» Assignment
Look for "Identify" in each line of the records, and copy the lines that have it.
#### Supplied data ####
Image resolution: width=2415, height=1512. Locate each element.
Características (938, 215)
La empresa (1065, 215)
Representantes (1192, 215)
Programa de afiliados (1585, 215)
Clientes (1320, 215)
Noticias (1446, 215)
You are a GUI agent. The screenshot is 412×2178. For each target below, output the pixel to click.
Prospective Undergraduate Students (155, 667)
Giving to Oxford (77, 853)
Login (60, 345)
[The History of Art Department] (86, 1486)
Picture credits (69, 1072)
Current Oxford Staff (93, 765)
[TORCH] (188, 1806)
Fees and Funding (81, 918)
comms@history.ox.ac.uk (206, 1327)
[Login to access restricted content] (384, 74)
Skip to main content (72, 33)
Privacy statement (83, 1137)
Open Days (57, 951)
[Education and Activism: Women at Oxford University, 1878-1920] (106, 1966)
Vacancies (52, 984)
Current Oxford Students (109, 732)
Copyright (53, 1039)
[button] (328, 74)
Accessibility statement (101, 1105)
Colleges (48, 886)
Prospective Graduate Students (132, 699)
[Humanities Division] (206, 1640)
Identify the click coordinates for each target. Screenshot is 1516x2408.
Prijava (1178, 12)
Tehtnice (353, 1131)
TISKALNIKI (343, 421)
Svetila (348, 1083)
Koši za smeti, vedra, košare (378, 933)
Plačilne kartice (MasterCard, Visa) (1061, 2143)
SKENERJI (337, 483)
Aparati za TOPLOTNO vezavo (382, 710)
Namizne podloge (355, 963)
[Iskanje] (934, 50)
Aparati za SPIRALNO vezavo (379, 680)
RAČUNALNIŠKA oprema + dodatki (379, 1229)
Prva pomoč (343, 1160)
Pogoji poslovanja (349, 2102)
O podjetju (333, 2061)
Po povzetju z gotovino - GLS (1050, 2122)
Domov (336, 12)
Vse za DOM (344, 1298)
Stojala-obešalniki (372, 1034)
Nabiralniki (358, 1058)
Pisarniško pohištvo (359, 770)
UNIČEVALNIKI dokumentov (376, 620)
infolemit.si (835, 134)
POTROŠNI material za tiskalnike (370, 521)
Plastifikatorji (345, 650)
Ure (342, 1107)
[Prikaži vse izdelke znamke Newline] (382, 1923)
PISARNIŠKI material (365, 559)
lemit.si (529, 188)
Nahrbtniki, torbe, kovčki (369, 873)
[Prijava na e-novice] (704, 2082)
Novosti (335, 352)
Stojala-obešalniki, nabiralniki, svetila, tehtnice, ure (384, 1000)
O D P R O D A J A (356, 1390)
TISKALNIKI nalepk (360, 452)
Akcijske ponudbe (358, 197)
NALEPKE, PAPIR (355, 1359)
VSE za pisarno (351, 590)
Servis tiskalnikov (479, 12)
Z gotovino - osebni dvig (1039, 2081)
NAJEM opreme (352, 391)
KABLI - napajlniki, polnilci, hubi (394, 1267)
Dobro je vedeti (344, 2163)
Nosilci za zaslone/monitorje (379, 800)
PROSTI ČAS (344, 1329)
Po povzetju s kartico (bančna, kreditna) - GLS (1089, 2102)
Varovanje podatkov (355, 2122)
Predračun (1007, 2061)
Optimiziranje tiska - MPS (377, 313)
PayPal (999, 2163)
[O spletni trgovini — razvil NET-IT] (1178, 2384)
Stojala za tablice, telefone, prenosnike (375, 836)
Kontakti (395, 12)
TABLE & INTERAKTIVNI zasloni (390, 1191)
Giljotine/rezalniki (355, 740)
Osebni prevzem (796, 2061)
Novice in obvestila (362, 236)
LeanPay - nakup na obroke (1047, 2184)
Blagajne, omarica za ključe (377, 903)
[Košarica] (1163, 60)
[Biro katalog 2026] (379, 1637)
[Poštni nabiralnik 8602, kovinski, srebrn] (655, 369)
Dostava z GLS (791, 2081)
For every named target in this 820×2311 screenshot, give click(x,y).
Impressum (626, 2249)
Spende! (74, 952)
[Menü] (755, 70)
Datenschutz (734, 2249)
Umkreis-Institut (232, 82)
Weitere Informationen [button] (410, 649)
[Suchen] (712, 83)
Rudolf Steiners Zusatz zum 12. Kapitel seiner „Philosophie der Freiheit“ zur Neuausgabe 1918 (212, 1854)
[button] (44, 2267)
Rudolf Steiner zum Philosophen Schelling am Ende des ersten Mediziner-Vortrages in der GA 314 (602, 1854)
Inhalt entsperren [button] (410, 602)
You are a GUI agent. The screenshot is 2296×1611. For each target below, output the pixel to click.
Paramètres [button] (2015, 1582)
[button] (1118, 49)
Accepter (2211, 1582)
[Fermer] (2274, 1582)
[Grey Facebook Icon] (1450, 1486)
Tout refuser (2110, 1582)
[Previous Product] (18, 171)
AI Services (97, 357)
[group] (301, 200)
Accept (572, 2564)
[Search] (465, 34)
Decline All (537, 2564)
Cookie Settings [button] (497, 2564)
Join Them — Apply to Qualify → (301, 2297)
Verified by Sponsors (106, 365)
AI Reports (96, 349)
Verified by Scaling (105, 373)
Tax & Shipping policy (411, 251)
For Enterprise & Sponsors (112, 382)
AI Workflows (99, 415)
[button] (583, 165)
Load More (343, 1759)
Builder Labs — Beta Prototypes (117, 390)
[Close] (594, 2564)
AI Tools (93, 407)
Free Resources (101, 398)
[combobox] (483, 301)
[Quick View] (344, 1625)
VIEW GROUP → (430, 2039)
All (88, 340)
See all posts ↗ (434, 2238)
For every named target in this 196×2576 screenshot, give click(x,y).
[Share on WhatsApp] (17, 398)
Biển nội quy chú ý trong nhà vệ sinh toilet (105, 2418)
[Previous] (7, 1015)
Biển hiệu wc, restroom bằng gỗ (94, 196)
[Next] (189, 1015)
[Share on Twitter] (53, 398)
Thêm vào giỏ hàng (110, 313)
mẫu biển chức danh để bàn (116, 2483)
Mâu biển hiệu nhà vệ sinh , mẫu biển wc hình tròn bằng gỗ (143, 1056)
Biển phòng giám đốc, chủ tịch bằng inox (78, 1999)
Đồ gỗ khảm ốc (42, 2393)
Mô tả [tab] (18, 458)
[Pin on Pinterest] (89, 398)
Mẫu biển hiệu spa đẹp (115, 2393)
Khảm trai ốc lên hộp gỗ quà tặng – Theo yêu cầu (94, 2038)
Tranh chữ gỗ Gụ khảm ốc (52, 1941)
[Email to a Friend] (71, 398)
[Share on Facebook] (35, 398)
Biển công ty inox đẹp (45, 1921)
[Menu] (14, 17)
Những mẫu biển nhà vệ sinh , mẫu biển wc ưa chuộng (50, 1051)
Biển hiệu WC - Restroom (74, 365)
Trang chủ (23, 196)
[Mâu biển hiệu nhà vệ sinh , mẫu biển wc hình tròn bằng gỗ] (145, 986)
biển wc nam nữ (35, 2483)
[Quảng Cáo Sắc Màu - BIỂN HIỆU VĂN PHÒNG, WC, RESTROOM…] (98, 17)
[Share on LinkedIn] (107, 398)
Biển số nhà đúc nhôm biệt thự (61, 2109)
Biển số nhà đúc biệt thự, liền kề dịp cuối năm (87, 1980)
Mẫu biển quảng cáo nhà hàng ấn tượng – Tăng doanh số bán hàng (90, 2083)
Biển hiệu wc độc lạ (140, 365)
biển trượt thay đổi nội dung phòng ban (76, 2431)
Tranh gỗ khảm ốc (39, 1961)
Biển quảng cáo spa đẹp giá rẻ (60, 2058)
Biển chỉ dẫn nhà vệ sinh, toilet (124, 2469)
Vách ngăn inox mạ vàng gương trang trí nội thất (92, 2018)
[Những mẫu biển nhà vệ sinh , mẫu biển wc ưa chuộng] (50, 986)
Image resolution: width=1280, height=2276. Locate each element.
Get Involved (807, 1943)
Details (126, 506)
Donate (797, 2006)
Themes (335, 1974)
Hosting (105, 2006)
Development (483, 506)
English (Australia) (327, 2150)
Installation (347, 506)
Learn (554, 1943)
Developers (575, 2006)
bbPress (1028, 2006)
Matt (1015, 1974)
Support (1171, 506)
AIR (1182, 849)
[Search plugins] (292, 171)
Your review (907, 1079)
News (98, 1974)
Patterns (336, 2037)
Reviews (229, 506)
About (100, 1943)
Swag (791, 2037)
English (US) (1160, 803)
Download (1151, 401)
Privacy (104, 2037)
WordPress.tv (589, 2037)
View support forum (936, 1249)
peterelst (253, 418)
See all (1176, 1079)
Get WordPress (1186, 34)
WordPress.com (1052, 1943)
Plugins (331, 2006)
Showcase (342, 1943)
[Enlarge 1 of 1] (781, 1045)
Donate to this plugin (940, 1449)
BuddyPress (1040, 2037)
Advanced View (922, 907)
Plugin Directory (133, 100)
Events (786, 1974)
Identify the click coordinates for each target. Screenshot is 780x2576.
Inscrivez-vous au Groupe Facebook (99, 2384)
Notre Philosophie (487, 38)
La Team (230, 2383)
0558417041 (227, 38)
####
» Solution
Identify the click coordinates for each target. Screenshot is 1516x2408.
Identify the click coordinates for each target. Screenshot is 780x2576.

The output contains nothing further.